Given passage
— Begin —

If its a belief over whether Dalwhennie 15 is better than balvennie doublewood, or whether I prefer "dexter" to "lie to me", or whether I decide I love my wife, or whether I decide to follow a moral code from the bible or one I make up myself, and whether I decide there is something ineffable and mysterious in the universe, yeah I go for warm and fuzzy.
There are several problems.
Peoples beliefs inform their actions. Your beliefs do not live in a vacuum.
Christian beliefs have some real world negative outcomes.
When it comes to tastes in music, which single malt tastes better to you, what TV shows or movies you like, etc, these are non-rational decisions that don't effect your worldview.
When it comes to unsupported, irrational beliefs in supernatural beings, with moral edicts he wants you to follow, there is a problem.
Quote:whether I decide to follow a moral code from the bible or one I make up myself
So, how do you know when it is OK with 'God' to not follow his moral edicts, and make up your own? What heuristic do you apply to Biblical morality in order to discern this?
Actually, what I think is really going on, is that you are always using your own morality. When the Bible's morality lines up with yours, you just say you are using Biblical morality. Almost every Christian I've ever met is more moral than the god they believe in.

— End —

Supplied data
— Begin —

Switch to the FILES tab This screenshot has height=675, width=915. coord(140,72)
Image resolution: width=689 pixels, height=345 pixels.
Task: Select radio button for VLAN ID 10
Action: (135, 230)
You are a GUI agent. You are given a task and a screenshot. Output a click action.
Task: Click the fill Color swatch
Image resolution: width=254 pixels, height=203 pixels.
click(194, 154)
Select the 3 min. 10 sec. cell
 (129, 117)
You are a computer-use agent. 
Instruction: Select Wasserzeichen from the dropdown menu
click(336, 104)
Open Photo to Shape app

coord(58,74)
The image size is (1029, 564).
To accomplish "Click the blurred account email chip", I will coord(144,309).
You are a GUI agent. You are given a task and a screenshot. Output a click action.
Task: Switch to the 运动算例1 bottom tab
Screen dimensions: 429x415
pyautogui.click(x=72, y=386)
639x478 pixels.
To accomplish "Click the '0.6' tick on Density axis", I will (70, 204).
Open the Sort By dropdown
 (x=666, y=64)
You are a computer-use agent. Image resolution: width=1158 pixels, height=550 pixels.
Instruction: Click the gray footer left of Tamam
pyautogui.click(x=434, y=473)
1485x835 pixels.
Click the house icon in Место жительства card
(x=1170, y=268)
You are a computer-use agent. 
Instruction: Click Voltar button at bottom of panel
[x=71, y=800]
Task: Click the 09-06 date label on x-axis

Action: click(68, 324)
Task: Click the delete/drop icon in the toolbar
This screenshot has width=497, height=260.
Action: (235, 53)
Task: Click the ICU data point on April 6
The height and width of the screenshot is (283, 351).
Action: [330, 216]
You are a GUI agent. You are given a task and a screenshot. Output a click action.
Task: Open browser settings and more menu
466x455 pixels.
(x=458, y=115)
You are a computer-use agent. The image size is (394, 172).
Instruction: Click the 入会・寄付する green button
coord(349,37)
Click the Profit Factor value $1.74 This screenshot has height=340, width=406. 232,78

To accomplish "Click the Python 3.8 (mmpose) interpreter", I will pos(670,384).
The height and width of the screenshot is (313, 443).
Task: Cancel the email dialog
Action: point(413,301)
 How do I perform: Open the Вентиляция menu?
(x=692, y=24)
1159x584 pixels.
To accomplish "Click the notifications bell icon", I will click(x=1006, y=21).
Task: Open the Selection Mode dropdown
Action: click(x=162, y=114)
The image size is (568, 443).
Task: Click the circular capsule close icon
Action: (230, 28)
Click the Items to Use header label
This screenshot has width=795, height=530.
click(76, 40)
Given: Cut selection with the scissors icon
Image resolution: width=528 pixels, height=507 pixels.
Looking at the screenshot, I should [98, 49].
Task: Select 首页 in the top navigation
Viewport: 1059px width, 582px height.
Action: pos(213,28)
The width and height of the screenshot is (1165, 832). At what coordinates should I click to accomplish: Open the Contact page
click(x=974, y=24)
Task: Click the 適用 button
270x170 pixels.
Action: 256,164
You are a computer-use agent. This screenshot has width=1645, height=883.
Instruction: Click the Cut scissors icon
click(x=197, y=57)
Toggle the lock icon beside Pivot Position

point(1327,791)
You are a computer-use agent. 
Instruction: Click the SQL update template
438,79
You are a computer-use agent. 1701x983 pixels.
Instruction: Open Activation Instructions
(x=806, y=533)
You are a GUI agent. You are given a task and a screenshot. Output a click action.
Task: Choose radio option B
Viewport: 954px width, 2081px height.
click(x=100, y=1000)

— End —

What this exercise asks
(a) In the passage on belief and morality, translate this sentence into Spanish: "Christian beliefs have some real world negative outcomes."
(b) The opening sentence of the passage on belief and morality lists several beliefs for which the writer goes for "warm and fuzzy." List each of them.
(c) Continue the passage on belief and biblical morality from its last sentence.

In response
(a) Las creencias cristianas tienen algunas consecuencias negativas en el mundo real.

(b)
1. Whether Dalwhennie 15 is better than balvennie doublewood
2. Whether the writer prefers "dexter" to "lie to me"
3. Whether the writer decides to love his or her wife
4. Whether the writer decides to follow a moral code from the bible or one made up personally
5. Whether the writer decides there is something ineffable and mysterious in the universe

(c)
Quote:whether I decide there is something ineffable and mysterious in the universe
This is not much different from my feelings about the universe.
But, this should be where you say, "we've reached the end of our current understanding, the rest we don't know (yet)". That is the intellectually honest response to unknowns.
Not...
Quote:yeah I go for warm and fuzzy
Especially since you take it even further and apply all sorts of miracle working, supernatural attributes to this god, that you can't possibly have knowledge of.
Quote:What kind of music do you like simon?
My tastes are pretty obscure. I listen to -
Progressive, Prog-metal, Fusion, Technical-metal, contemporary classical. I'll give you examples of each genre is you want.
You'd believe if you just opened your heart" is a terrible argument for religion. It's basically saying, "If you bias yourself enough, you can convince yourself that this is true." If religion were true, people wouldn't need faith to believe it -- it would be supported by good evidence.